Omdat de zeldzame beekprik niet op eigen kracht ander leefgebied kan bereiken – het is een beroerde zwemmer - heeft Ravon duizend van deze wonderlijke beestjes overgezet van de Keersop naar de Reusel.
De beekprik (Lampetra planeri) komt uit de familie van de prikken, ook wel rondbekken, lampreien of negenogen genoemd. Een prik is een palingachtig beest; het is geen vis, want hij heeft geen skelet, geen graten, geen schubben en geen kaken. Wat hij wél heeft, is een ronde mondschijf (vandaar de naam rondbek) waarmee hij zich kan vastzuigen. De naam negenoog heeft de prik te danken aan de rij gaten bij z’n kop, zeven voor de ademhaling, eentje als oog en eentje als neusopening.
Er zijn in ons land drie soorten prikken: beekprikken (Lampetra planeri), rivierprikken (Lampetra fluviatilis) en zeeprikken (Petromyzon marinus). Beekprikken en rivierprikken onderscheiden zich door hun leefwijze: de beekprik blijft z’n hele leven op een klein stukje beek wonen en slobbert daar klein grut naar binnen, terwijl de rivierprik naar zee trekt en daar parasitair op kabeljauw leeft.
In Nederland komt de beekprik voor in enkele relatief natuurlijke beken met een goede waterkwaliteit in de provincies Gelderland, Overijssel, Noord-Brabant en Limburg. Alleen in de Barabantse Dommel en Keersop zit echt een grote, gezonde populatie.
Beekprikken paaien in februari-mei op grindrijke plaatsen met stromend water. De dieren maken een nestkuil door steentjes met hun zuigmond te verslepen. Het vrouwtje zuigt zich vast aan een van de stenen aan de rand van het nest. Een mannetje zuigt zich vervolgens vast aan haar kop en draait zijn lichaam strak om haar heen waardoor zij eitjes uitperst, die hij vervolgens bevrucht. Na deze wurgseks gaan de dieren dood.

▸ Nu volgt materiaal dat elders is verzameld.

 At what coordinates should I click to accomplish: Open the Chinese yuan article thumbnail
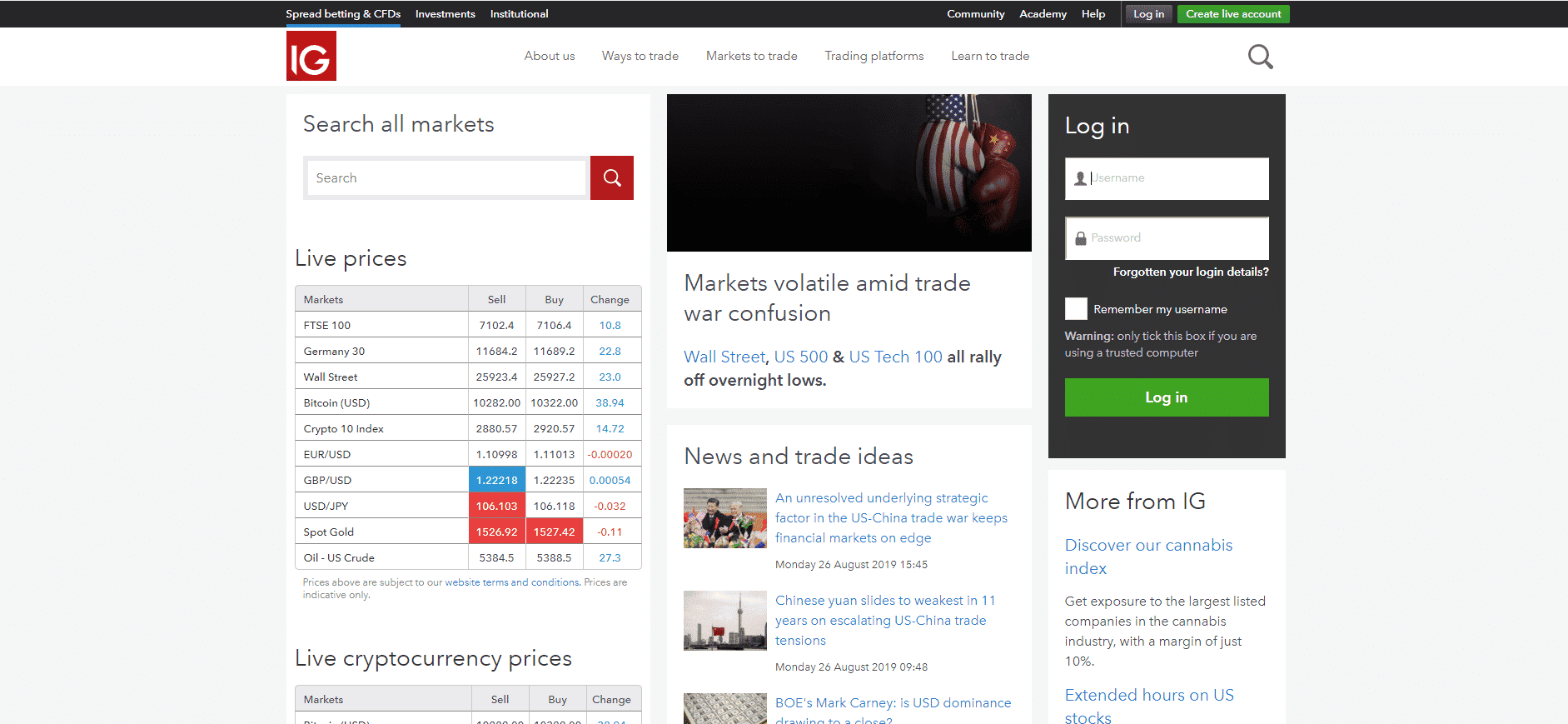pos(724,621)
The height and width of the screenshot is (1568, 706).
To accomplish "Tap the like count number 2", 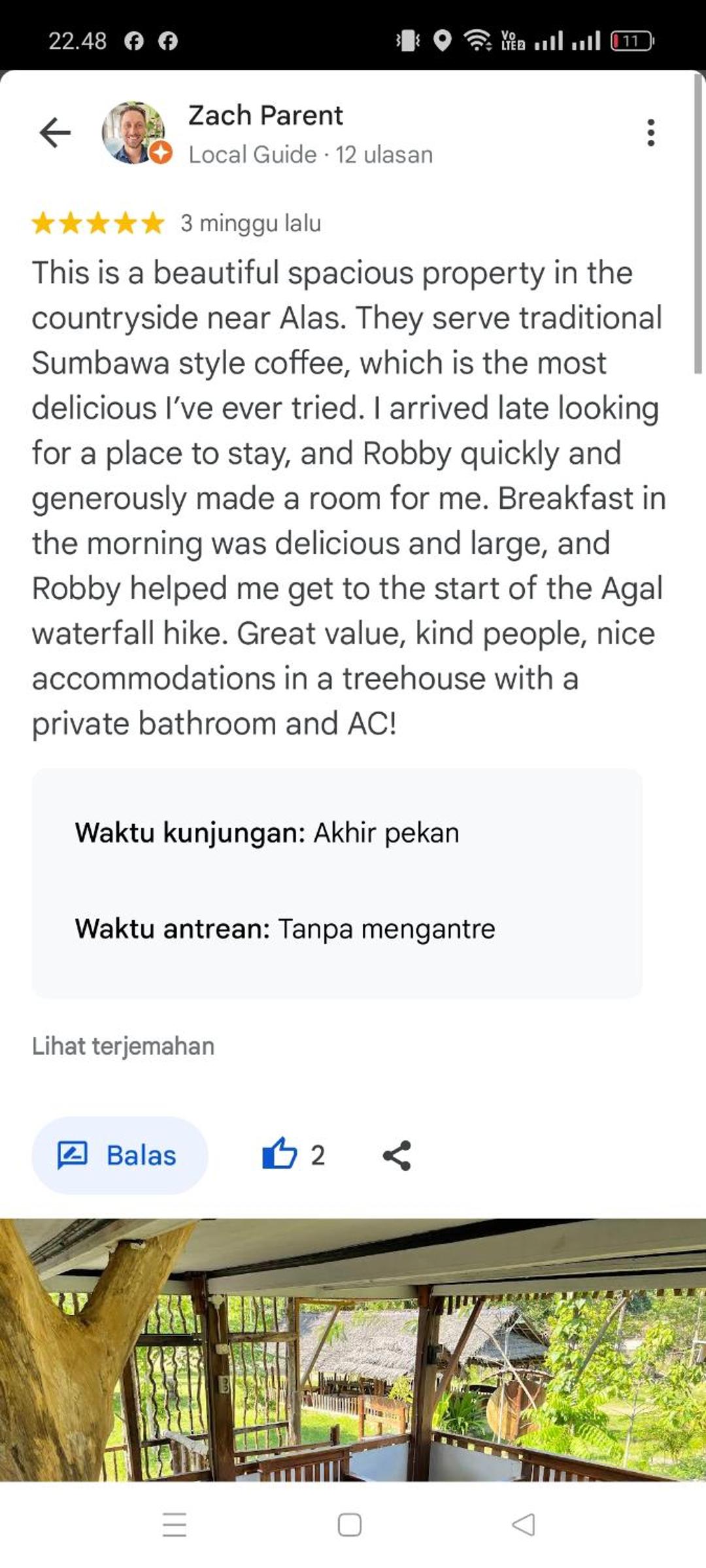I will tap(318, 1155).
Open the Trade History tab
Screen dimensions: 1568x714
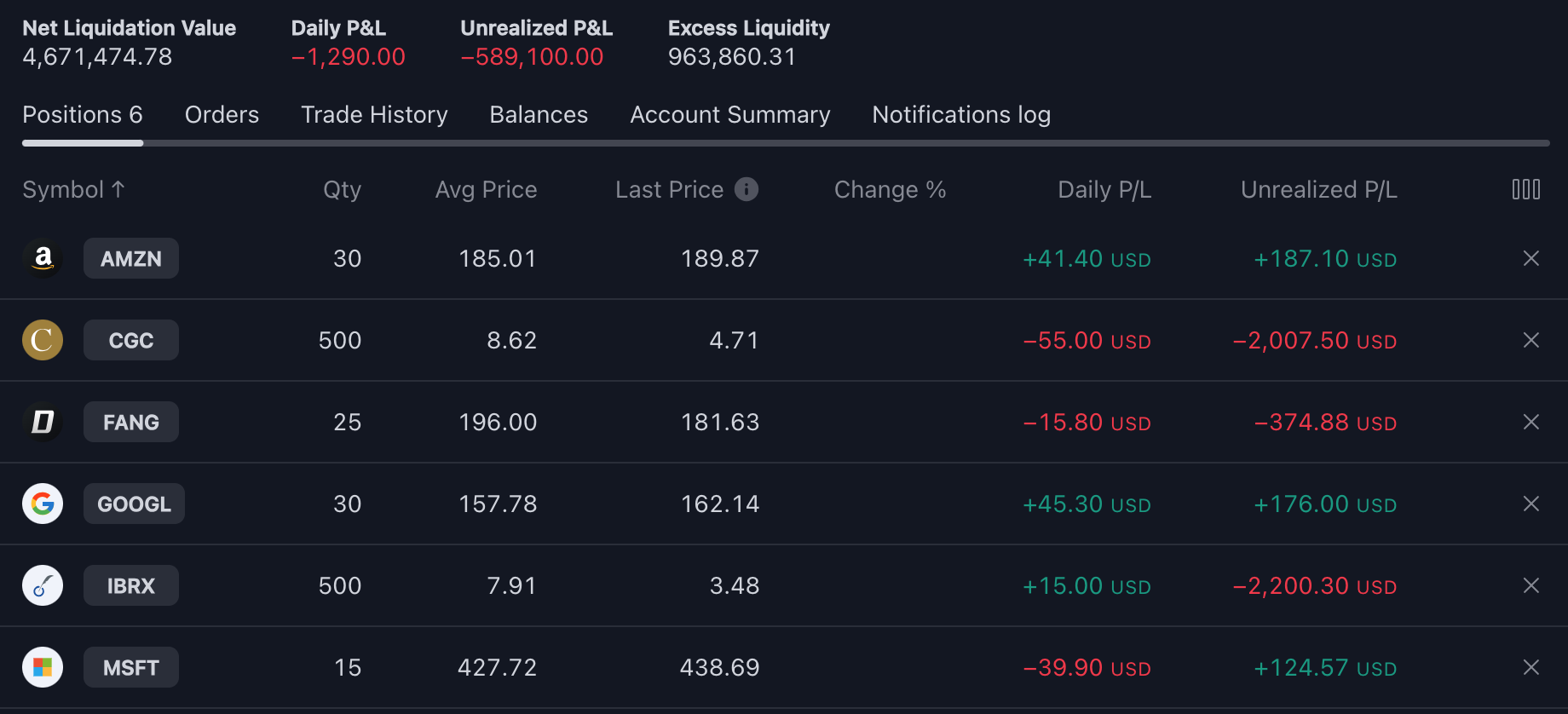point(374,115)

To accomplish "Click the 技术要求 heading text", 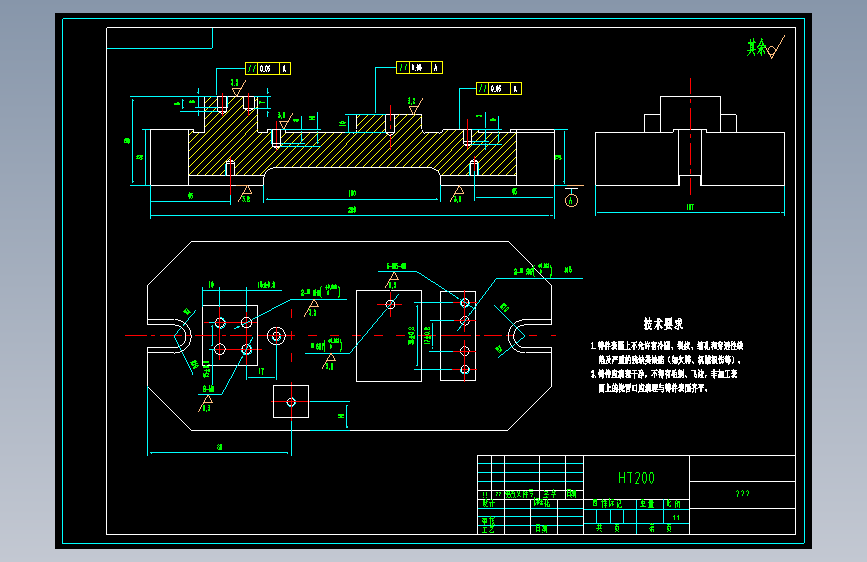I will [x=663, y=324].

Als de larven uit de eitjes zijn gekomen, kruipen ze in de modder, waar ze ongeveer zeven jaar blijven. Als de dieren volwassen zijn, planten ze zich voort en sterven.
Handje helpen
In de Dommel en de Keersop gaat het opmerkelijk goed met dit zeldzame beest. Volgens schattingen van
Ravon
zitten er tienduizenden. Maar van daar naar elders komen lukt die beesten niet: ten eerste zijn het beroerde zwemmers, en als ze zich zouden laten drijven, komen ze barrières tegen als stuwen.
Daarom heeft Ravon besloten de beekprik een handje te helpen en de beesten handmatig te verplaatsen naar de Reusel, een beekje dat 40 km zwemmen verderop ligt en waar de omstandigheden voor de beekprik ook ideaal zijn: helder stromend water, en zowel grind als modder op de bodem. Ravon hoopt hier binnen vijf jaar nestkuilen vol kronkelende, paaiende beekprikken te zien, ten teken dat de beekprik zich hier weer zelfstandig kan redden.